We have organised a series of summer events around sashiko (刺し子), a traditional Japanese mending practice to accompany our exhibition ‘Connecting Threads: Fashion Inspired by the MEAA Collection’ (28 June to 22 December 2023). This series starts with an illustrated talk and discussion on textile repair movements delivered by specialist Thea Batty.
Historically, repair practices developed out of necessity and were passed down through generations. Today these practices can be approached as acts of care for our mental wellbeing and environmental sustainability.
This discussion delves into traditional East Asian repair methods: from the importance of embracing wabi sabi to the sashiko and boro reinforcement techniques. We will also discuss how Western cultures embraced East Asian repair practices and their transformation into Slow Stitch, Visible Mending, and Mindful Repair movements.

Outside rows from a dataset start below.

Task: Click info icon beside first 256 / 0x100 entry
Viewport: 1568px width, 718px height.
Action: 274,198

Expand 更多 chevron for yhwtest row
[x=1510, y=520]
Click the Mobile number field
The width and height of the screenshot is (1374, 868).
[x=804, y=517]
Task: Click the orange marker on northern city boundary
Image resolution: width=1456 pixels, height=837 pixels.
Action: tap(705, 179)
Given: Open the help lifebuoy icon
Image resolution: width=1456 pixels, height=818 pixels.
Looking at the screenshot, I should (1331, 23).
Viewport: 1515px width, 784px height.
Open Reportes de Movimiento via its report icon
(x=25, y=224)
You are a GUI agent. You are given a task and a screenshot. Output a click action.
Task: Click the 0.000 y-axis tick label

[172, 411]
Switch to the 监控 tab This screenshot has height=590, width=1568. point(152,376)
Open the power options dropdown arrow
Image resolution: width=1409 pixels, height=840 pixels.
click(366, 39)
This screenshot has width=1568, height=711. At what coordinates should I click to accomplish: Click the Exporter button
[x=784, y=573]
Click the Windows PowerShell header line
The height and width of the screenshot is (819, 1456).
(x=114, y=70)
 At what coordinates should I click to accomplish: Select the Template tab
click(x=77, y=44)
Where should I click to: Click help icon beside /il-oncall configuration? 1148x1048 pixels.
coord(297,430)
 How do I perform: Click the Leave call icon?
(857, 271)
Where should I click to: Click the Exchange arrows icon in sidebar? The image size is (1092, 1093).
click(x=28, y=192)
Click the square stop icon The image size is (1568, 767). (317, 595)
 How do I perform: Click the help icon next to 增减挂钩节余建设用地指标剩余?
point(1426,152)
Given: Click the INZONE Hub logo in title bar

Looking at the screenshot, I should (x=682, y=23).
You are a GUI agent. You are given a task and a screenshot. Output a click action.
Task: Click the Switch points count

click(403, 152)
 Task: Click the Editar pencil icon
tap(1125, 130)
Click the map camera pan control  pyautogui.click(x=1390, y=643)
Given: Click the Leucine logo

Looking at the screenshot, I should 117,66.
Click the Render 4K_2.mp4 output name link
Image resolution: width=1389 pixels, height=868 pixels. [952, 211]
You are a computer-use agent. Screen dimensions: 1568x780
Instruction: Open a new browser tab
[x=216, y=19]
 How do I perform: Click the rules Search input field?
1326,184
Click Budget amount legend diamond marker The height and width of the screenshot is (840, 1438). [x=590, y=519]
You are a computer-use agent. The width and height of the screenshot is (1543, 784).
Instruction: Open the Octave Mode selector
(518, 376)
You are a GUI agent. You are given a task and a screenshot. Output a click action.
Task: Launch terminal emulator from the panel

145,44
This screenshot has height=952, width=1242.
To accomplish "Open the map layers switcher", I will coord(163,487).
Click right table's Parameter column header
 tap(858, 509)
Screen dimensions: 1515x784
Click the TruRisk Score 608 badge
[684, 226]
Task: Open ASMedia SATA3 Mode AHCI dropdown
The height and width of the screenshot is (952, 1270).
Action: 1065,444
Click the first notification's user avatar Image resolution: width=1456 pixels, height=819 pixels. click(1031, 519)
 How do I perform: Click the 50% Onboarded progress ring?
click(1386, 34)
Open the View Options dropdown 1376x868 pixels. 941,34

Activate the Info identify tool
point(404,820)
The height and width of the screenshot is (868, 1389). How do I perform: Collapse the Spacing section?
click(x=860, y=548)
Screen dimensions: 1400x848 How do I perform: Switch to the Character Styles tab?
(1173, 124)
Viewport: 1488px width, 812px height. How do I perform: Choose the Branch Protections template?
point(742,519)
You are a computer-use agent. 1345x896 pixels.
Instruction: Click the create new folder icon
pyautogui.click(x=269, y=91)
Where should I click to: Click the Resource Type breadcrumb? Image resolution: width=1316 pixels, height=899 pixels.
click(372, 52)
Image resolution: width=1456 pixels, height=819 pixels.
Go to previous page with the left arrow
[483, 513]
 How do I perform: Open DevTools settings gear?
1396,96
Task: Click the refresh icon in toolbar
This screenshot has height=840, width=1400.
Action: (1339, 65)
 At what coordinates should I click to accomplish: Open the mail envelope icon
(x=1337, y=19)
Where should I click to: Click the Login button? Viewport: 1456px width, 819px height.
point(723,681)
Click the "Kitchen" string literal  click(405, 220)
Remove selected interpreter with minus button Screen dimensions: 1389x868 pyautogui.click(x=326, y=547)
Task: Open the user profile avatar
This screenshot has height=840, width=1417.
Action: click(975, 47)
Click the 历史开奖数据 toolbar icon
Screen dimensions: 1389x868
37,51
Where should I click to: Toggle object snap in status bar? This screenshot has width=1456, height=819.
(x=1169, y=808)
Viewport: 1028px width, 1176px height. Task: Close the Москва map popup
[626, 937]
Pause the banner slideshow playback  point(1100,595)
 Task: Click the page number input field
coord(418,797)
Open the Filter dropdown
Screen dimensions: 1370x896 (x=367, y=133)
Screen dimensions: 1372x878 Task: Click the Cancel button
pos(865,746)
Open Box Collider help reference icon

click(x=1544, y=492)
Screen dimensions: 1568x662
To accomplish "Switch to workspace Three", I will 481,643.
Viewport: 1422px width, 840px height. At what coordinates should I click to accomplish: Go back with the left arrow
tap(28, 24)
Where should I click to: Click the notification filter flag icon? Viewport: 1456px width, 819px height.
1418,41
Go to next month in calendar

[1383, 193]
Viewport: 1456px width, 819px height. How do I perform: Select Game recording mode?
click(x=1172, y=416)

Whether you’re a textile enthusiast or a slow fashion activist, this illustrated talk will offer an engaging introduction to the ancient roots of repair practices in East Asia and its adaptations to contemporary Western culture.
If you are interested in diving deep into the practice of sashiko we recommend that you book the other events of the Sashiko Series (book here). However, you can also book this event on its own.
Thea Batty is a Welsh curator, educator, and textile repair specialist based in Wiltshire. With a Master’s in Fine Art: Curatorial Practices and BA in Textile Design for Fashion and Interiors, her mission is to challenge unethical labour practices in the fashion and textile industry.
Thea advocates for climate justice using gentle forms of activism, through facilitating creative learning workshops and producing contemporary exhibitions centred around fashion, textiles, and art. At the core of her practise resides researching, educating, and curating as a social practice.